Tuesday, December 13, 2011

Wilbur Schramm's Model of Communication-Mba Notes(Advertising Management)

     Schramm’s Interactive Model, 1954

a.      Background
Wilbur Schramm (1954) was one of the first to alter the mathematical model of Shannon and Weaver. He conceived of decoding and encoding as activities maintained simultaneously by sender and receiver; he also made provisions for a two-way interchange of messages. Notice also the inclusion of an “interpreter” as an abstract representation of the problem of meaning.
(From Wilbur Schramm, “How Communication Works,” in The Process and Effects of Communication, ed. Wilbur Schramm (Urbana: University of Illinois Press, 1954), pp. 3-26):
b.     Strengths
i.       Schramm provided the additional notion of a “field of experience,” or the psychological frame of reference; this refers to the type of orientation or attitudes which interactants maintain toward each other.



ii.     Included Feedback

1.)   Communication is reciprocal, two-way, even though the feedback may be delayed.
a.)   Some of these methods of communication are very direct, as when you talk in direct response to someone.
b.)   Others are only moderately direct; you might squirm when a speaker drones on and on, wrinkle your nose and scratch your head when a message is too abstract, or shift your body position when you think it’s your turn to talk.
c.)   Still other kinds of feedback are completely indirect.

2.)   For example,
a.)   politicians discover if they’re getting their message across by the number of votes cast on the first Tuesday in November;

b.)   commercial sponsors examine sales figures to gauge their communicative effectiveness in ads;

c.)   teachers measure their abilities to get the material across in a particular course by seeing how many students sign up for it the next term.

iii.   Included Context
1.)   A message may have different meanings, depending upon the specific context or setting.
2.)   Shouting “Fire!” on a rifle range produces one set of reactions-reactions quite different from those produced in a crowded theater.

iv.   Included Culture
1.)   A message may have different meanings associated with it depending upon the culture or society.
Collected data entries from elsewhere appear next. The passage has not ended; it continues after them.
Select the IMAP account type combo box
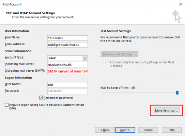 67,58

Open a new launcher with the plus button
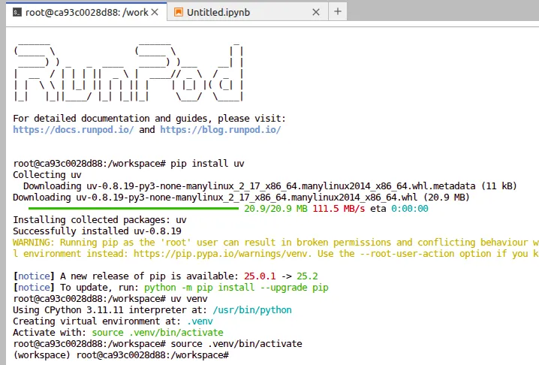pyautogui.click(x=338, y=11)
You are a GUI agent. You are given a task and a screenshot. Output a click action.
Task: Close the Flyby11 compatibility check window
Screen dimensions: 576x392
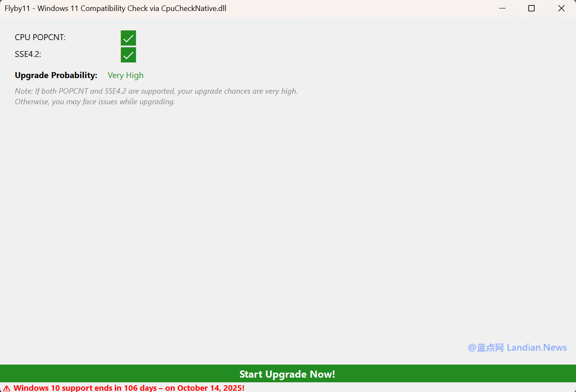[x=561, y=8]
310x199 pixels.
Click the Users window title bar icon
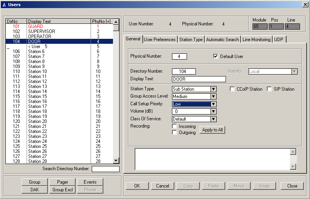tap(4, 5)
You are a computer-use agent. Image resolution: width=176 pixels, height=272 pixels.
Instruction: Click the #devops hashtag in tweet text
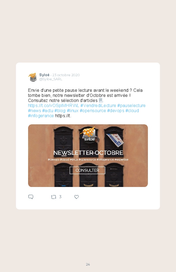116,111
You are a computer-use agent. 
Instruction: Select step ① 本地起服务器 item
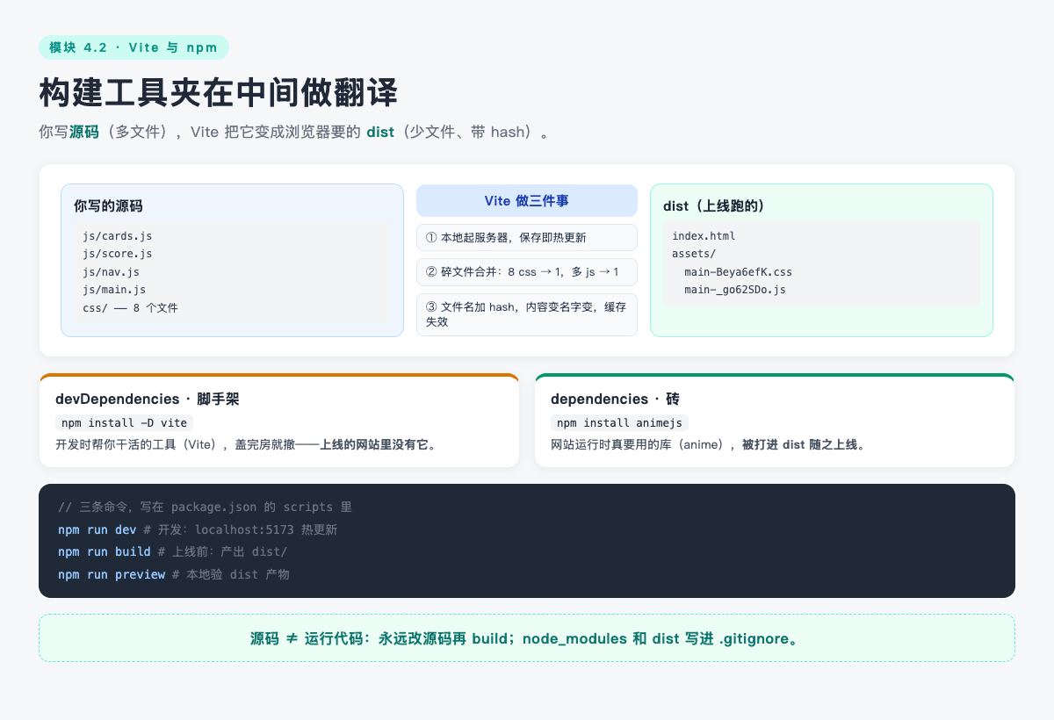pyautogui.click(x=527, y=237)
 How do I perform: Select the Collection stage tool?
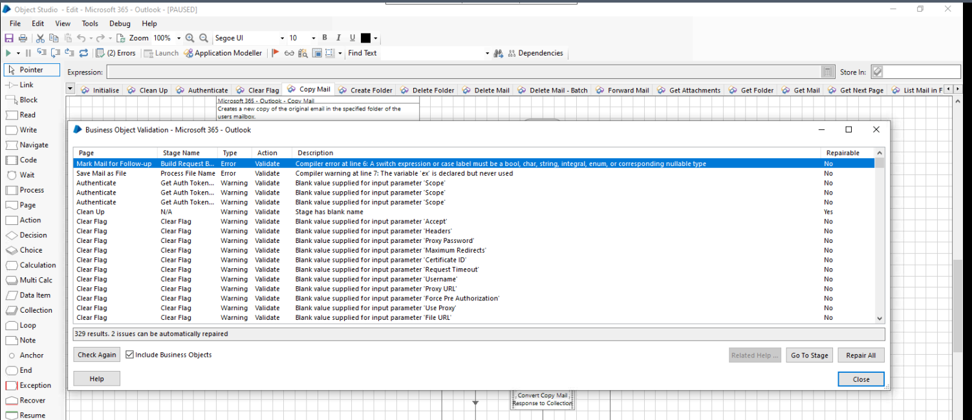pos(34,310)
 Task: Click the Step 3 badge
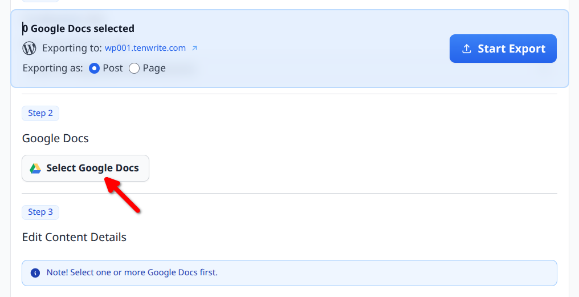[40, 212]
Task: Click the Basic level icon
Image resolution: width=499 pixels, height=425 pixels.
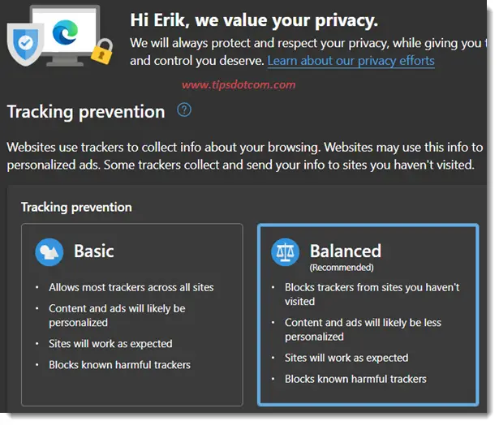Action: (49, 252)
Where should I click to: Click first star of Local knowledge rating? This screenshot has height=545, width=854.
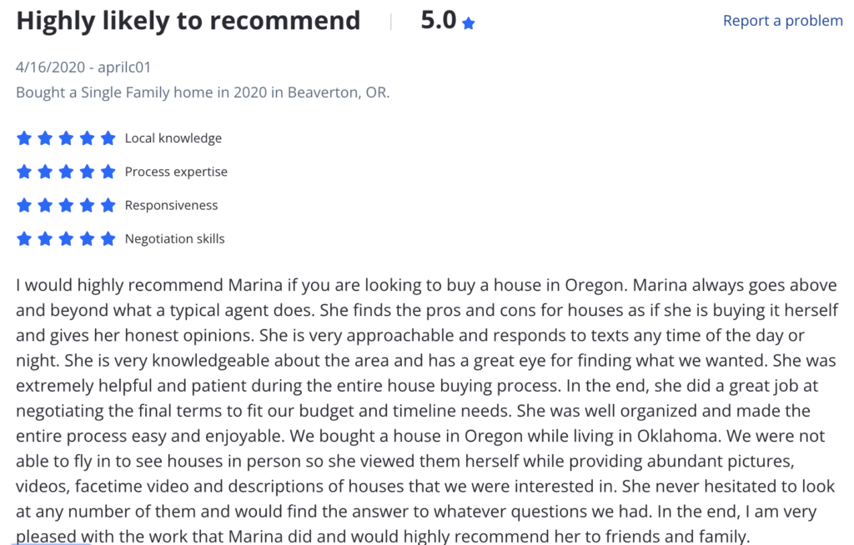click(24, 138)
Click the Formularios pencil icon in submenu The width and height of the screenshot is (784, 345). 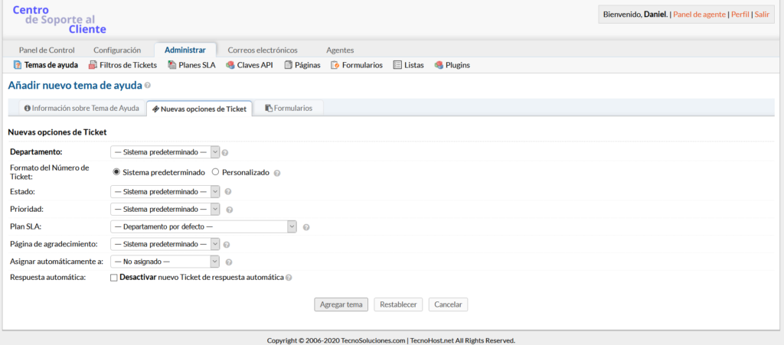pos(335,65)
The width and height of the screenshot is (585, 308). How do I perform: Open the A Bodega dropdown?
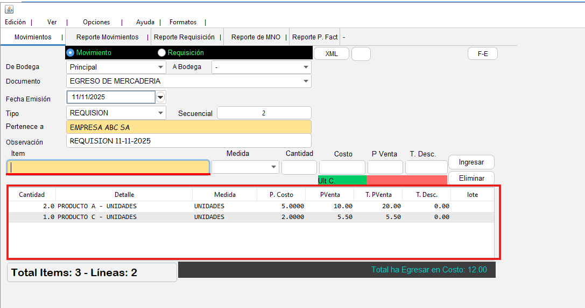click(306, 67)

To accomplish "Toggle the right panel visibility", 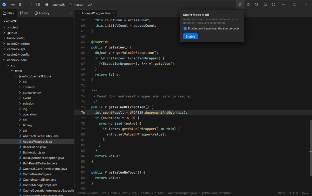I will [38, 4].
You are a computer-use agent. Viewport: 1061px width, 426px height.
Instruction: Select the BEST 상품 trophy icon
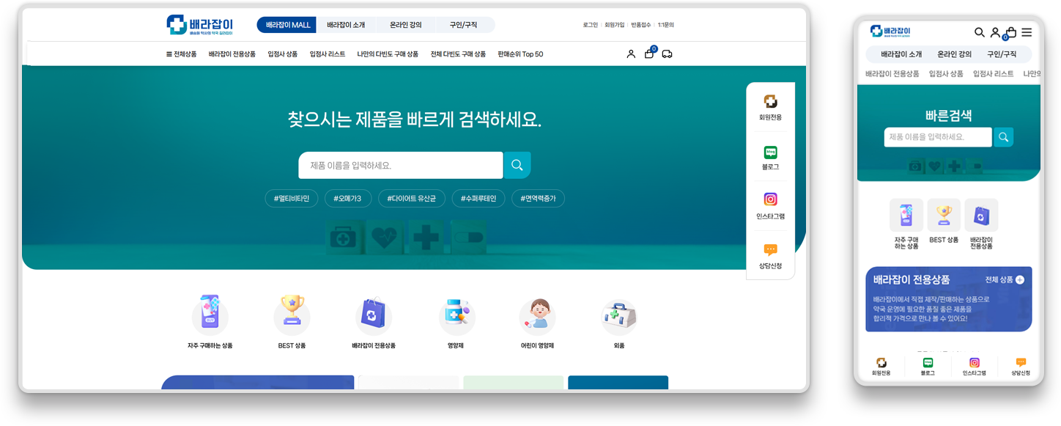292,312
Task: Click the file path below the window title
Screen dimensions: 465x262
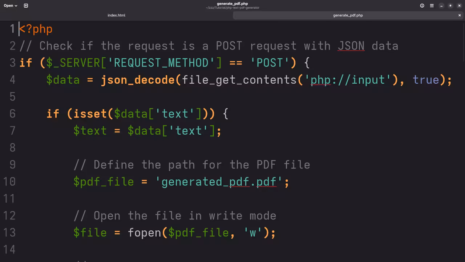Action: click(233, 7)
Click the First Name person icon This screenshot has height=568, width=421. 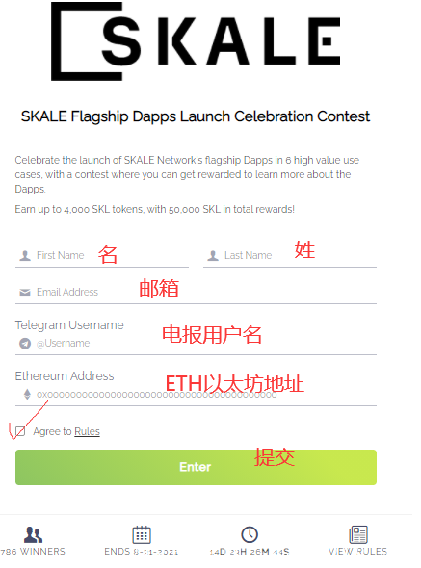coord(25,256)
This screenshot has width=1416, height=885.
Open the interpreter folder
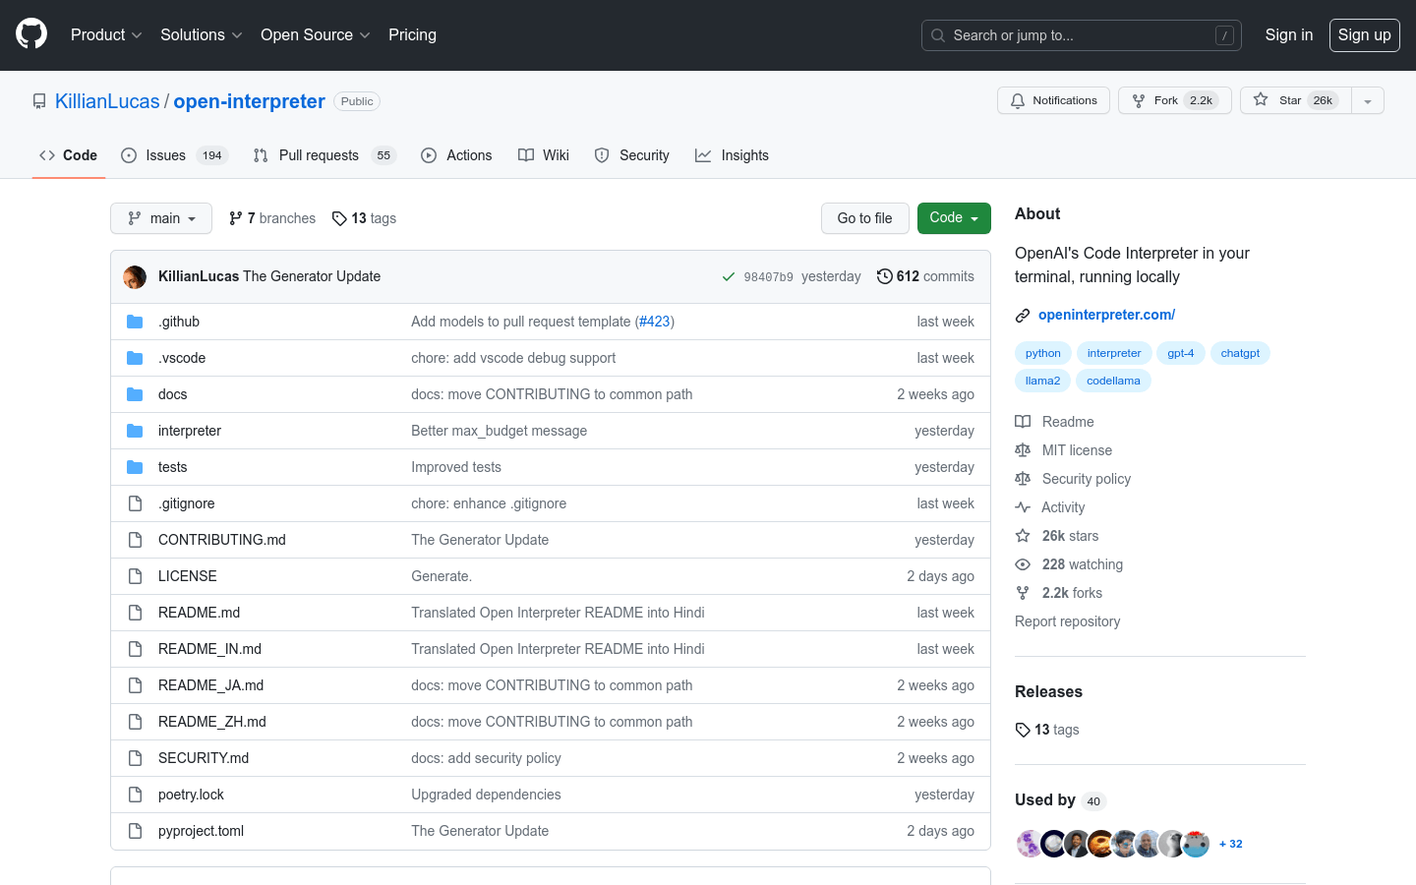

Communication systems, thus, operate within the confines of cultural rules and expectations to which we all have been educated.

v.     Other model designers abstracted the dualistic aspects of communication as a series of “loops,” (Mysak, 1970), “speech cycles” (Johnson, 1953), “co-orientation” (Newcomb, 1953), and overlapping “psychological fields” (Fearing, 1953).

.      Weaknesses
i.       Schramm’s model, while less linear, still accounts for only bilateral communication between two parties. The complex, multiple levels of communication between several sources is beyond this model.